採用において学歴や職歴は一切問いません。ベースとなる「論理的思考力」か、あるいは「泥臭くやり抜く胆力」。このどちらかの素養さえあれば、あとは弊社の構築した仕組みによって、確実に成果を出し、高い報酬を得られるプロフェッショナルへと育成できると確信しています。

「100億企業を10個創る」 未来の起業家たちへのメッセージ

ーー今後のビジョンを教えてください。

畠山大輝:
定量的には「5年で売上高100億円、10年で1000億円」というロードマップを掲げています。ただ単に企業規模を拡大するのではなく、売上高100億円規模の事業を10個創出し、それぞれのトップに経営者として裁量権を持たせるのが私の構想です。

私自身、前職でトップセールスとなった後、組織マネジメントや教育により深く関わりたいと願いましたが、当時の環境ではその機会が限定的でした。だからこそ、社員には早期から経営者としての視座を持ち、将来的にはグループ会社の社長として活躍できるフィールドを用意したいのです。実際、現在の幹部候補からは「20代で生涯年収を稼ぎ切り、30代で起業する」といった野心的な声も挙がるようになり、頼もしさを感じています。

ーー最後に、読者に向けてメッセージをお願いします。

畠山大輝:
面接の場で多くの学生と対話して感じるのは、わずか20代前半で「自分の限界」を勝手に決めてしまっている方が多いということです。人生100年時代、キャリアはあと60年以上続きます。現時点での能力やスキルは、未来を決定づけるものではありません。

いきなりリスクを取って起業する必要はありません。まずはインターンシップなど、リスクのない環境からでも構わないので、挑戦への一歩を踏み出してほしい。行動を起こさなければ、自分の本当の可能性を信じることすらできません。私たちのような、若くとも大きな裁量権を持って働ける環境で、自分の殻を破り、非連続な成長を遂げたいという意欲ある方を待っています。

編集後記

「思考力が足りない」。インタビュー中、畠山氏が何度か口にしたこの言葉が印象的だった。訪問販売という泥臭いフィールドにいながら、同氏が語る戦略は極めてロジカルで、数学的ですらある。

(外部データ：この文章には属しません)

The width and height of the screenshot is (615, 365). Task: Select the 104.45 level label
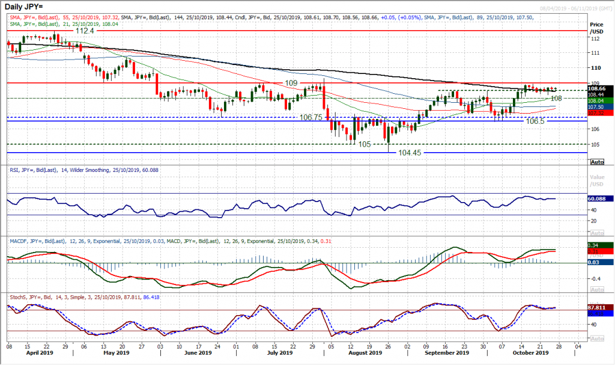tap(410, 153)
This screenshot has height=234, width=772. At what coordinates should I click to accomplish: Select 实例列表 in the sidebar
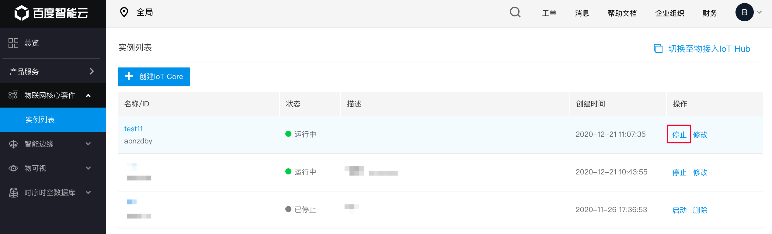tap(40, 120)
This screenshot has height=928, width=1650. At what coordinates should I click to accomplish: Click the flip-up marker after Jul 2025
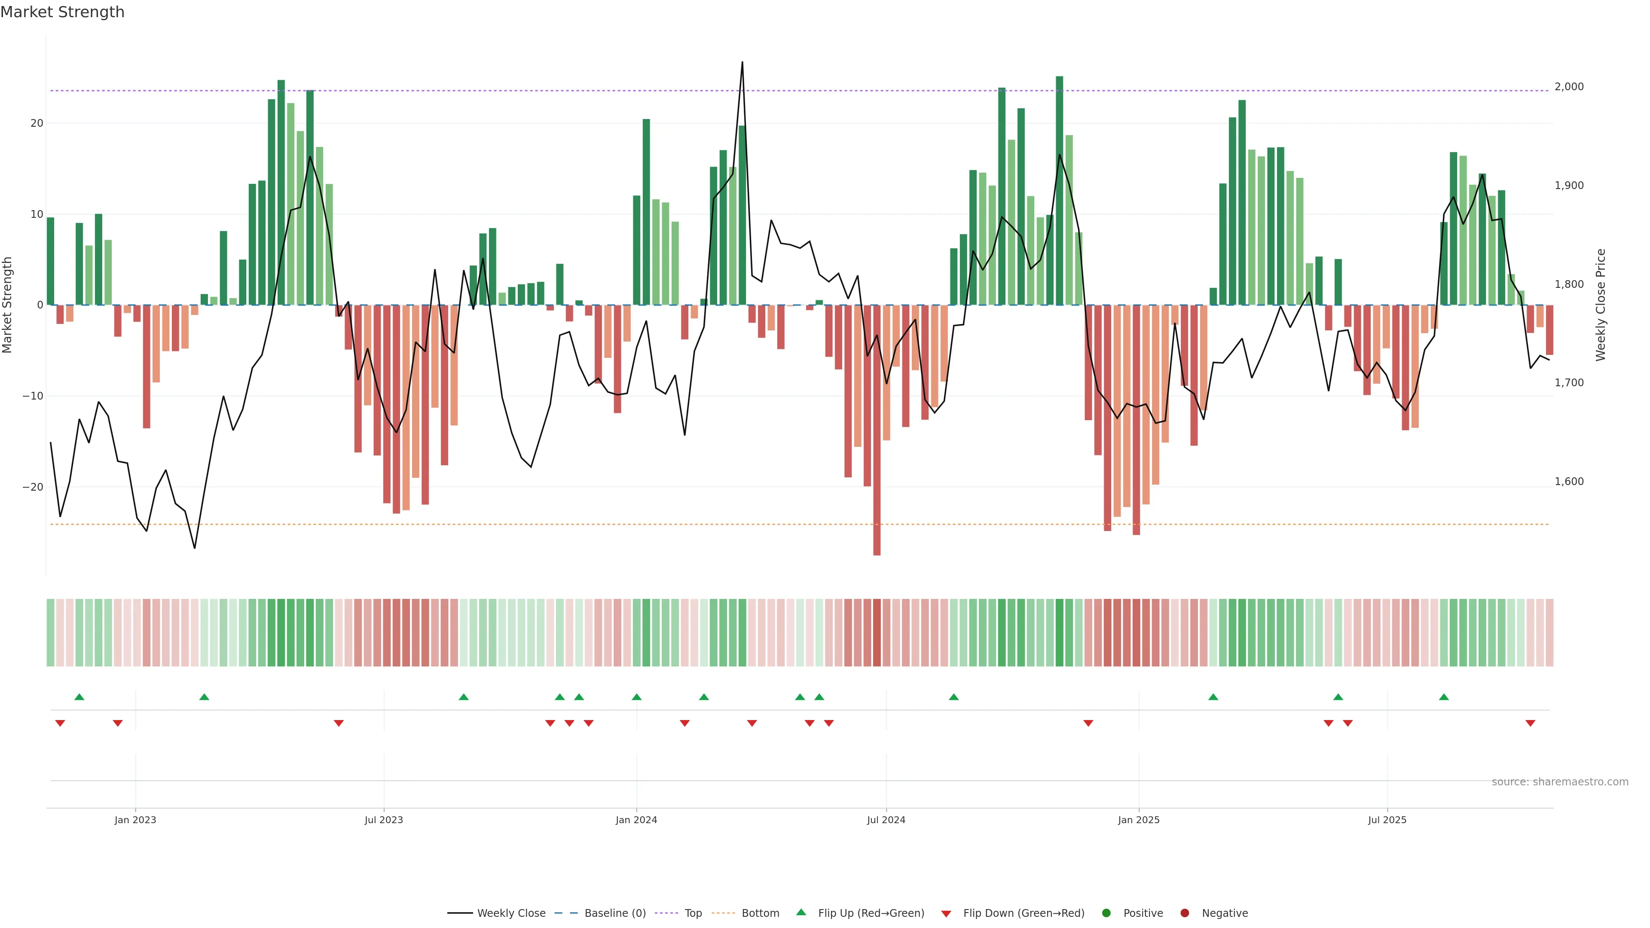1444,697
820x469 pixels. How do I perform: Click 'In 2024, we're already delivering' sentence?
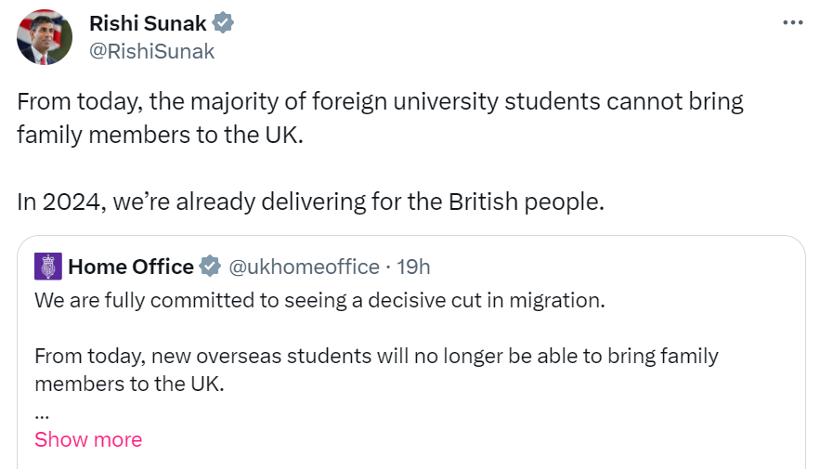pos(311,202)
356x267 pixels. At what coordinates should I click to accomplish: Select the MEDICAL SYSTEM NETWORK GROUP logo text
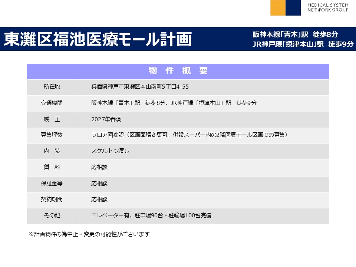click(328, 7)
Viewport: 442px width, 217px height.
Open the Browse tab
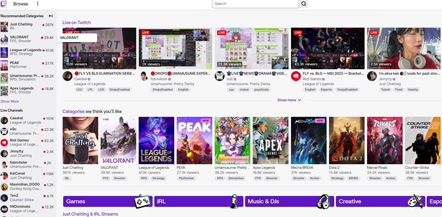pyautogui.click(x=20, y=4)
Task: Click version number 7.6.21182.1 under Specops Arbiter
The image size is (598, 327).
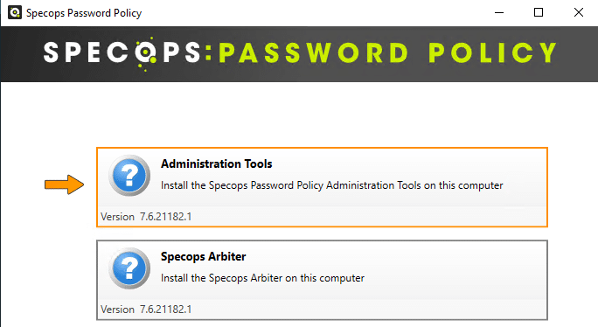Action: click(165, 310)
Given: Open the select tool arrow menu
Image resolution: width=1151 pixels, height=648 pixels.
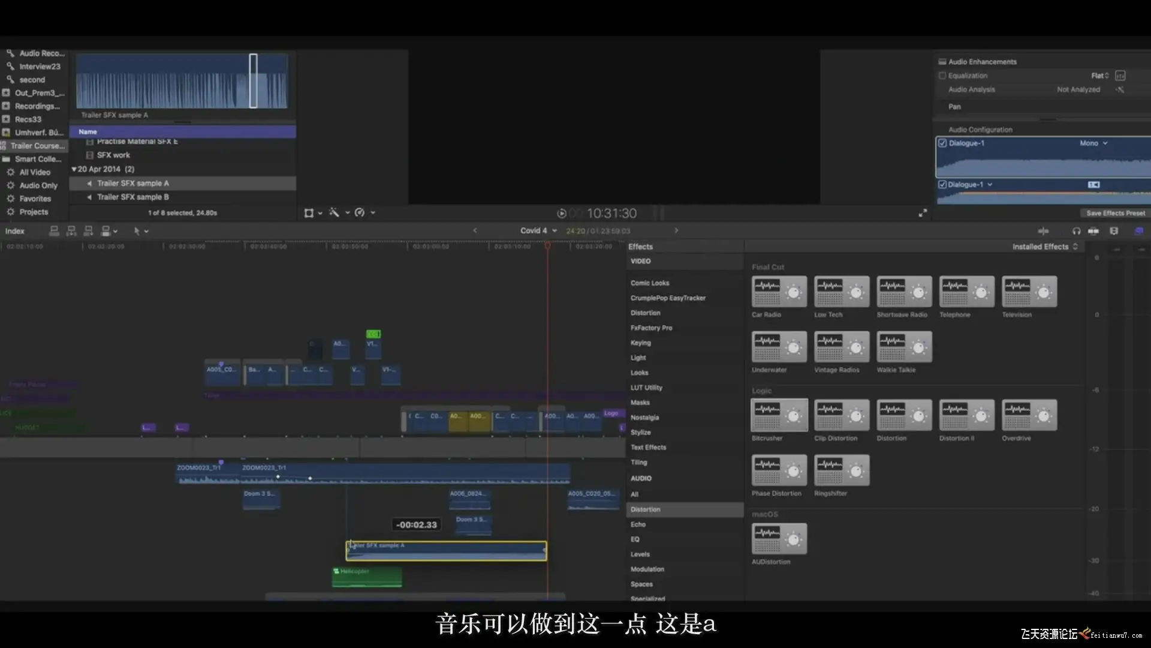Looking at the screenshot, I should coord(137,231).
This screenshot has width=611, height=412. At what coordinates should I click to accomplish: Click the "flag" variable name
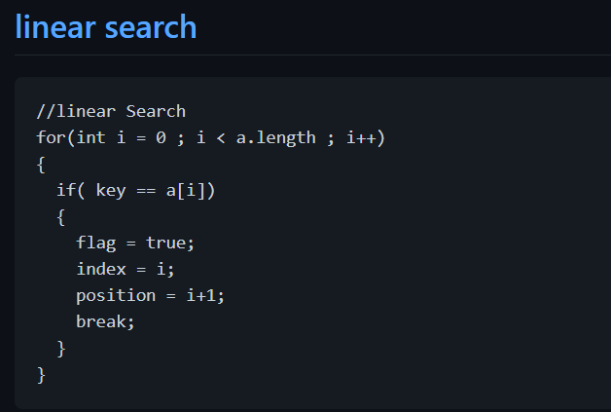96,243
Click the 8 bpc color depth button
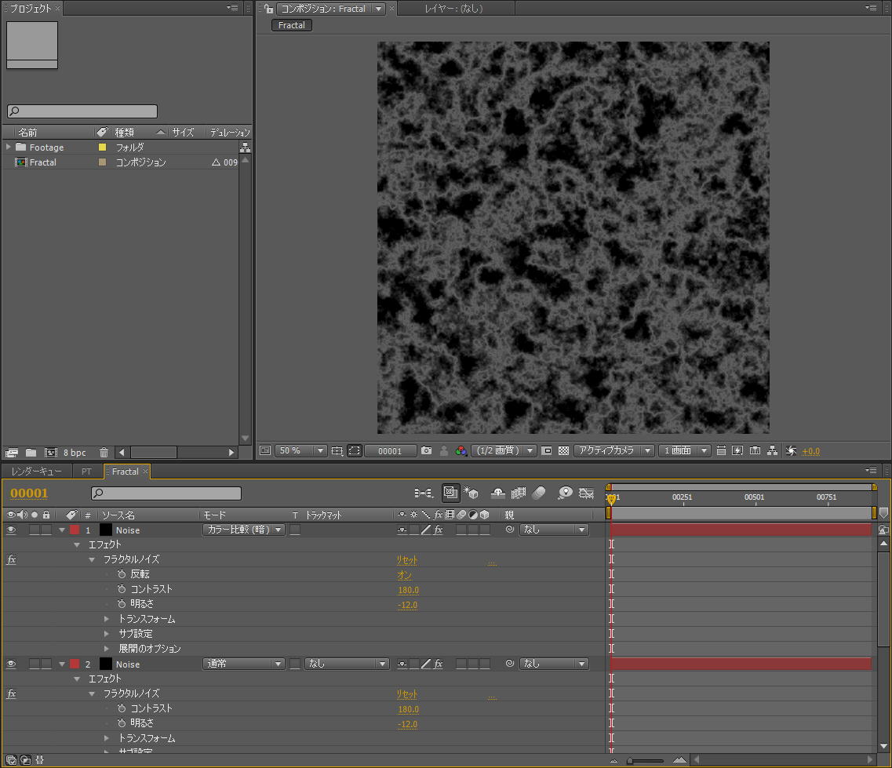Image resolution: width=892 pixels, height=768 pixels. 75,453
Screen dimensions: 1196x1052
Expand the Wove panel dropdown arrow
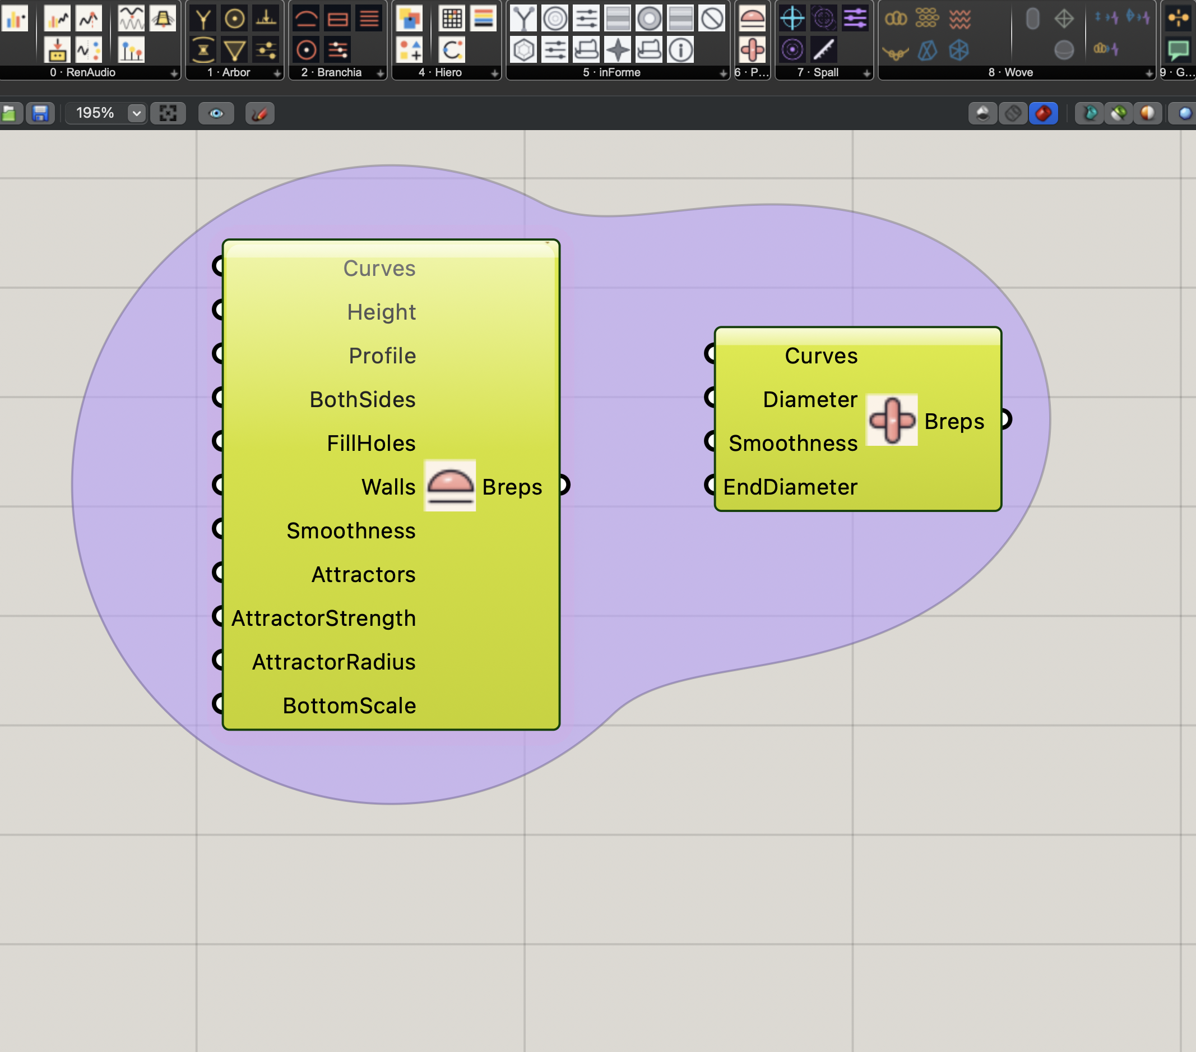1149,73

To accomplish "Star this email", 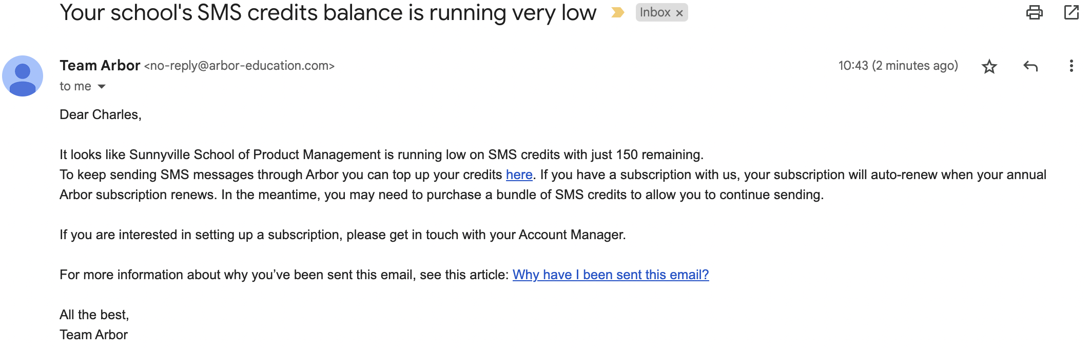I will [989, 66].
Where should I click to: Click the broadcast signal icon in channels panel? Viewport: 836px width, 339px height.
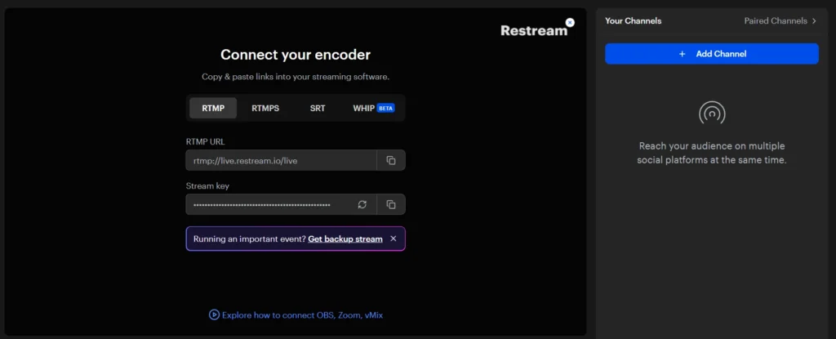coord(712,113)

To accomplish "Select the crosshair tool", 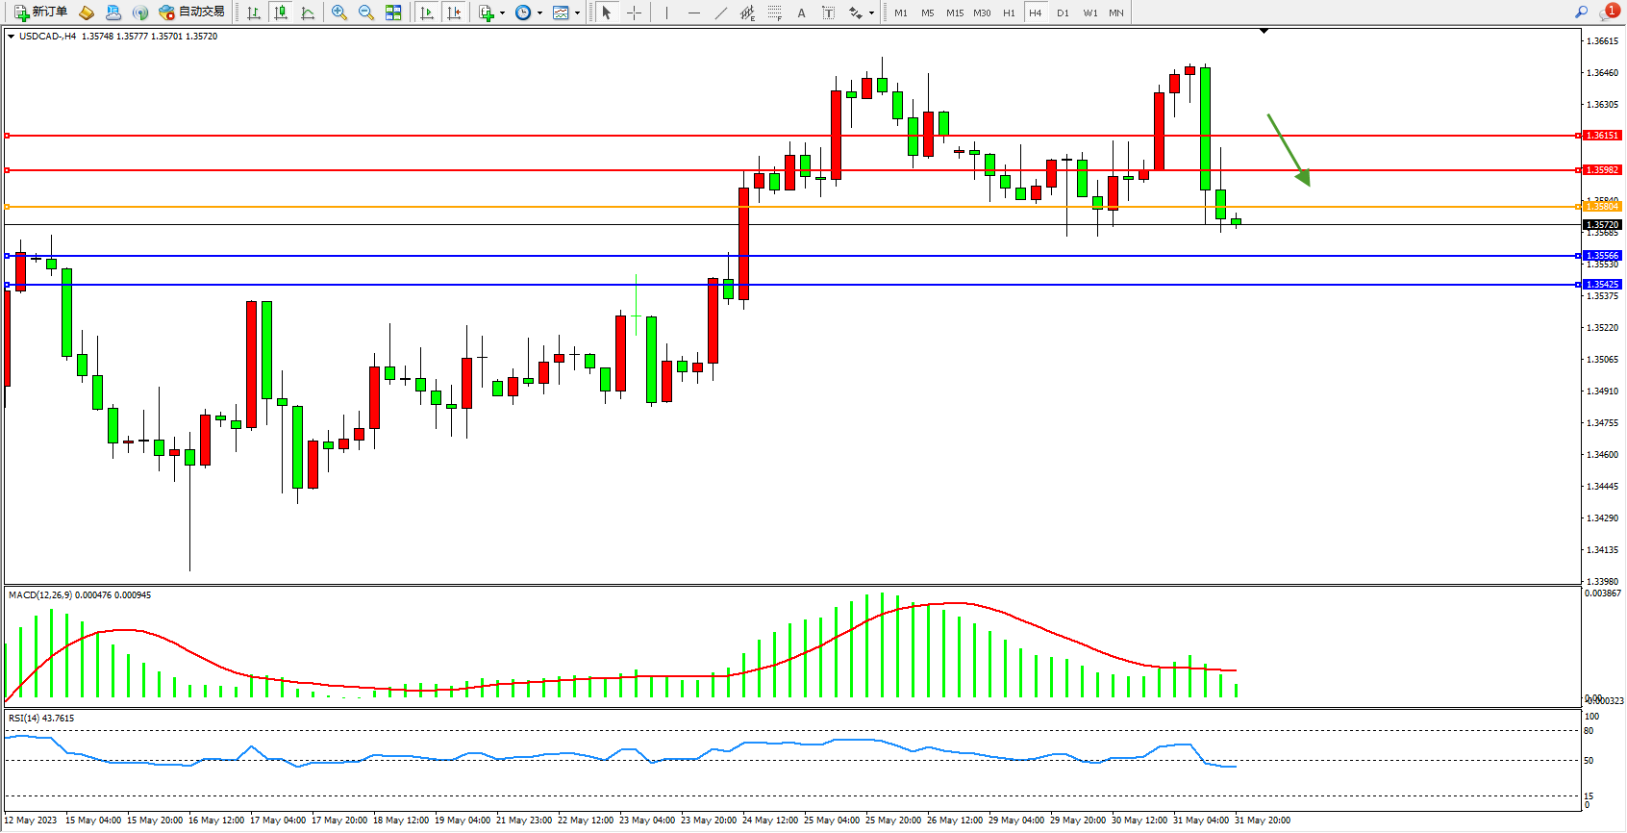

過去の自分を「自我がなかった」と冷静に分析し、自分自身さえも客観的な駒として最適化してきた畠山氏。同氏が作り上げた「勝てる仕組み」の中で、若き才能たちがどう化けていくのか。10年後の売上高1000億円企業という言葉が、決して夢物語には聞こえなかった。

畠山大輝/1999年埼玉県生まれ、早稲田大学卒。20歳で個人事業主として家庭用蓄電池の販売、30人のマネジメントを経験。2024年に同社代表取締役に就任。